Saturday, July 2, 2011

Trying to Take Over the World

Many people are starting to 'get it.'  And, for that we are grateful.  But, what do we mean by 'it?'

Example 1:  Rob & Tammy are outside (of course) distributing produce for the CSA.  Temps have been in the 80's or 90's most of the day.  Someone says something about how hot it is.  We respond in a way we hope is pleasant but noncommittal.   Happily, more people are saying things like - "I suppose I shouldn't complain about it since you've been in this all day."  Hey - we understand that the temps can feel pretty oppressive depending on who you are and how your body responds.  It's even harder when you have to work in air conditioning all day, I'm sure.  And, yes, there are days we get hit pretty hard by the heat (or the cold, or....).  But, here's another way to look at it.  85 degrees F (and even 95) can feel pretty darn nice.  You just have to get used to it.  We do not want to stop you from commenting on the weather - it's perfectly fine.  Just as it is fine if we disagree with your assessment.  Ahhhhh perspective!

Speaking of which - sometimes our impression of the weather is what we have made of it.  We worked outside fine on Friday until about 2pm.  Then, we decided to go into the house and do paperwork.  We both wonder if we talked ourselves into it because we had heard the forecast and warnings about heat advisories, etc.  Sure, we had to watch our fluid intake and take breaks when we needed them.  But, it wasn't horrible.
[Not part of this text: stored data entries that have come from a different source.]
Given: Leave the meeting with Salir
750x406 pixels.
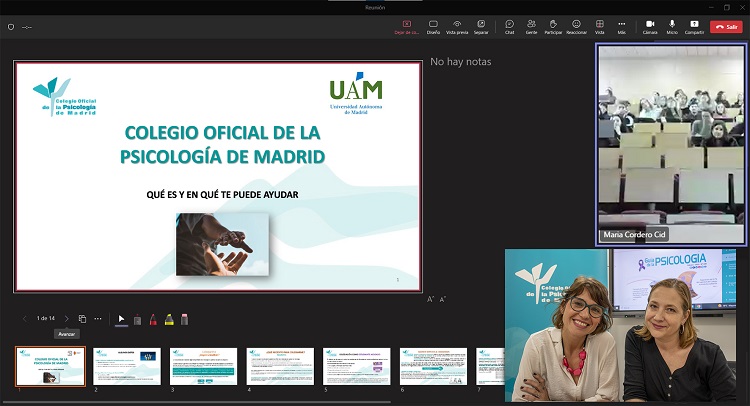Looking at the screenshot, I should point(726,27).
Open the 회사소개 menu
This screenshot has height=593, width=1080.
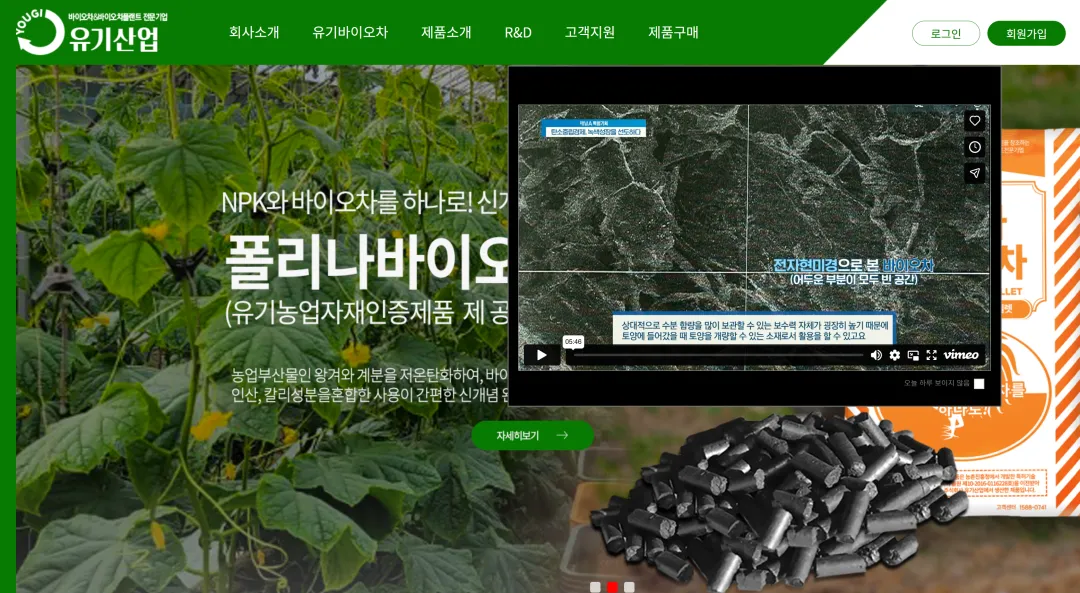(254, 32)
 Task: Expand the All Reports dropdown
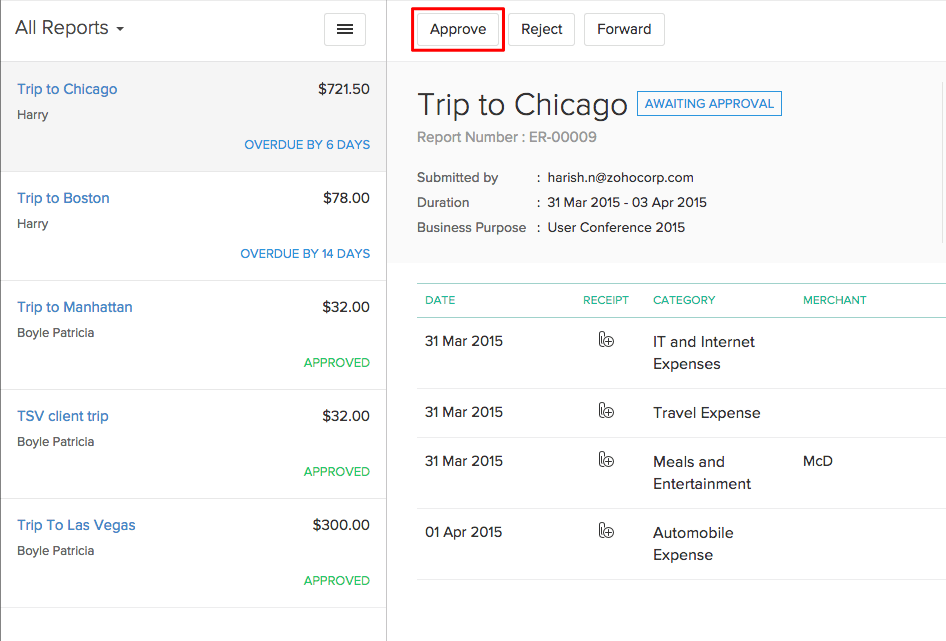[70, 28]
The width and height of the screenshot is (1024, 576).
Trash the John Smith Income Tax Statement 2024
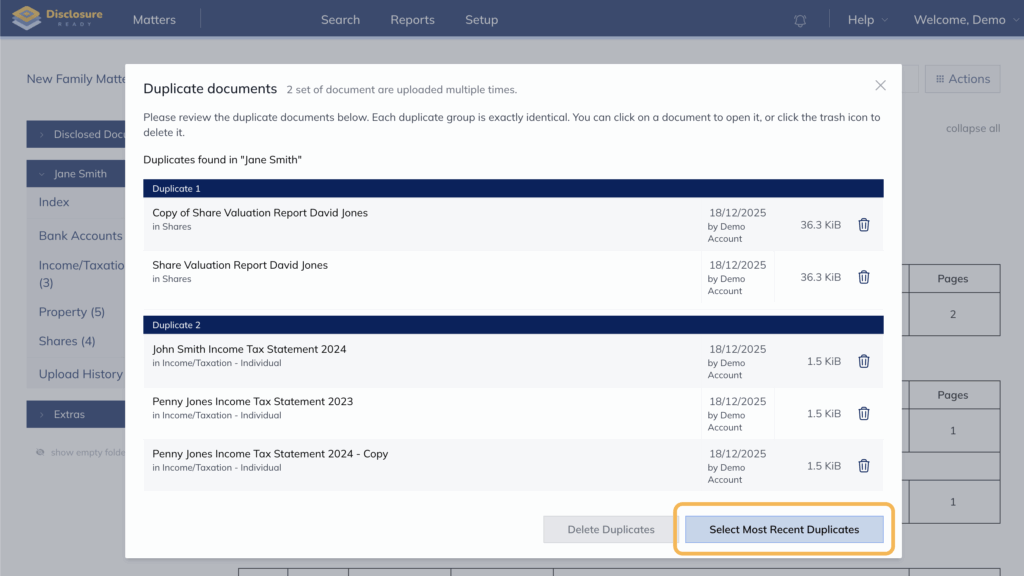tap(864, 361)
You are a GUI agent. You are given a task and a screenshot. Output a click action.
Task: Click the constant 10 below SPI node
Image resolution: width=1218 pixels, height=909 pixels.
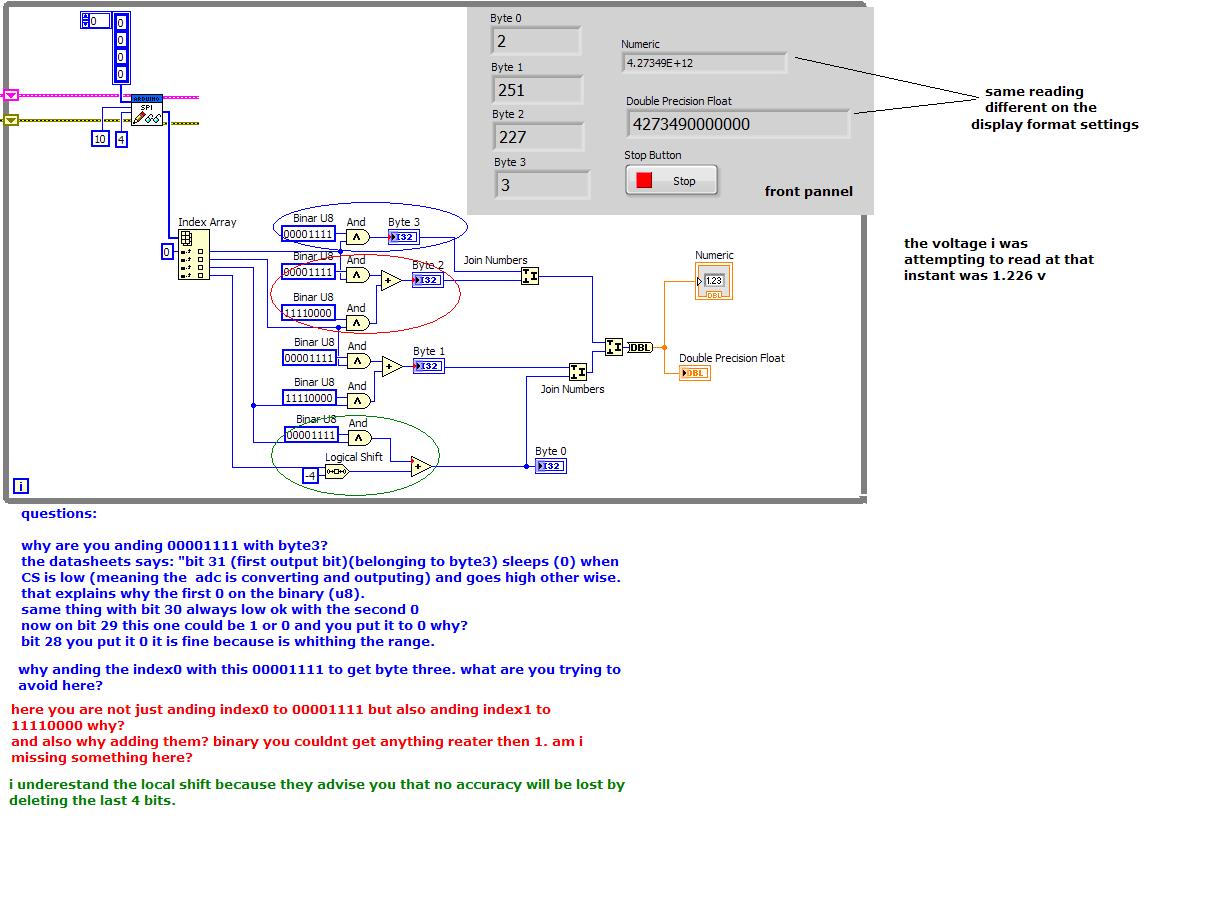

Example #2:  "What are you doing for the 4th?"

This is a friendly and easy question to ask to start a conversation going.  We know it, you know it.  We *all* fall back on easy conversation starters with each other when we can't think of a really scintillating statement that drops everyone's jaws.  So - it is perfectly fine if you ask us.

But, here's what we're finding to be cool.  More people are making comments afterwards along the lines of "oh, yeah, I suppose you will be doing some farm work, won't you?"  Thank you for realizing this.  It is the growing season *and* we have animals on the farm.  So, we can't exactly escape it.

On the other hand, we fully realize that we need to maintain our own well-being, so we intend on doing some things out of the norm.  Just not sure what.

But - the best way to answer the question "So, what are you doing today?" is to take a page from Brain of the Pinky and the Brain fame.

"Same thing we do every night (day).  Try to take over the world."

Or at least try to keep up with the farm.